## WHAT TO PRODUCE:
Return all of the entries, keeping every word and mark as it is.
---------- DATA SHOWN
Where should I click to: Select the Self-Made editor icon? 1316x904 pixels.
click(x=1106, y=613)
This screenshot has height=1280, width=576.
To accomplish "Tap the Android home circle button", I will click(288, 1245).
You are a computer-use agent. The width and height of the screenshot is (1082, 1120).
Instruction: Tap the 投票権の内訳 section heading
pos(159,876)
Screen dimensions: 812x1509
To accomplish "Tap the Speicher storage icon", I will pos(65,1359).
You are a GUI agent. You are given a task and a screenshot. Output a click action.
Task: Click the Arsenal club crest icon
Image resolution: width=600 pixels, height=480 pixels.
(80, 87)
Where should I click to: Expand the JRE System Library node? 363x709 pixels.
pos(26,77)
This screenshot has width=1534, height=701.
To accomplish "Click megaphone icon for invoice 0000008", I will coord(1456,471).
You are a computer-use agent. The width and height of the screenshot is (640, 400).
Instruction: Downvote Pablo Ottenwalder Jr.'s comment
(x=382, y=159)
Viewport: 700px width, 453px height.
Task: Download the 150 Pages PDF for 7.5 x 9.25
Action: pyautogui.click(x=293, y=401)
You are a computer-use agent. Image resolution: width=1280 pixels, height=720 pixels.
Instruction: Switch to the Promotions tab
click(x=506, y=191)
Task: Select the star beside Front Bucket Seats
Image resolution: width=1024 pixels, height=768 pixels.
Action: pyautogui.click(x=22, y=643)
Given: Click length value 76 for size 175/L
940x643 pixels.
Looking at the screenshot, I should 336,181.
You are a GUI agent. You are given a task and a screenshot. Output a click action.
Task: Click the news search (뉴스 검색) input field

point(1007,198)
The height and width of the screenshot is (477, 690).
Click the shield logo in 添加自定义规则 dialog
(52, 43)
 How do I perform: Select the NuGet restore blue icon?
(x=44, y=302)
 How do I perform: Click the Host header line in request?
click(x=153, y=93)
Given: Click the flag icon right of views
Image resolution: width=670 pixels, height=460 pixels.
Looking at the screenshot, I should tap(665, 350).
--------------------
## ANSWER SECTION:
Where should I click to: Select the Self-Made editor icon? 1316x904 pixels.
click(x=1106, y=613)
This screenshot has height=1280, width=576.
To accomplish "Tap the Android home circle button", I will click(288, 1245).
You are a computer-use agent. The width and height of the screenshot is (1082, 1120).
Instruction: Tap the 投票権の内訳 section heading
pos(159,876)
Screen dimensions: 812x1509
To accomplish "Tap the Speicher storage icon", I will pos(65,1359).
You are a GUI agent. You are given a task and a screenshot. Output a click action.
Task: Click the Arsenal club crest icon
Image resolution: width=600 pixels, height=480 pixels.
(80, 87)
Where should I click to: Expand the JRE System Library node? 363x709 pixels.
pos(26,77)
This screenshot has width=1534, height=701.
To accomplish "Click megaphone icon for invoice 0000008", I will coord(1456,471).
You are a computer-use agent. The width and height of the screenshot is (640, 400).
Instruction: Downvote Pablo Ottenwalder Jr.'s comment
(x=382, y=159)
Viewport: 700px width, 453px height.
Task: Download the 150 Pages PDF for 7.5 x 9.25
Action: pyautogui.click(x=293, y=401)
You are a computer-use agent. Image resolution: width=1280 pixels, height=720 pixels.
Instruction: Switch to the Promotions tab
click(x=506, y=191)
Task: Select the star beside Front Bucket Seats
Image resolution: width=1024 pixels, height=768 pixels.
Action: pyautogui.click(x=22, y=643)
Given: Click length value 76 for size 175/L
940x643 pixels.
Looking at the screenshot, I should 336,181.
You are a GUI agent. You are given a task and a screenshot. Output a click action.
Task: Click the news search (뉴스 검색) input field

point(1007,198)
The height and width of the screenshot is (477, 690).
Click the shield logo in 添加自定义规则 dialog
(52, 43)
 How do I perform: Select the NuGet restore blue icon?
(x=44, y=302)
 How do I perform: Click the Host header line in request?
click(x=153, y=93)
Given: Click the flag icon right of views
Image resolution: width=670 pixels, height=460 pixels.
Looking at the screenshot, I should tap(665, 350).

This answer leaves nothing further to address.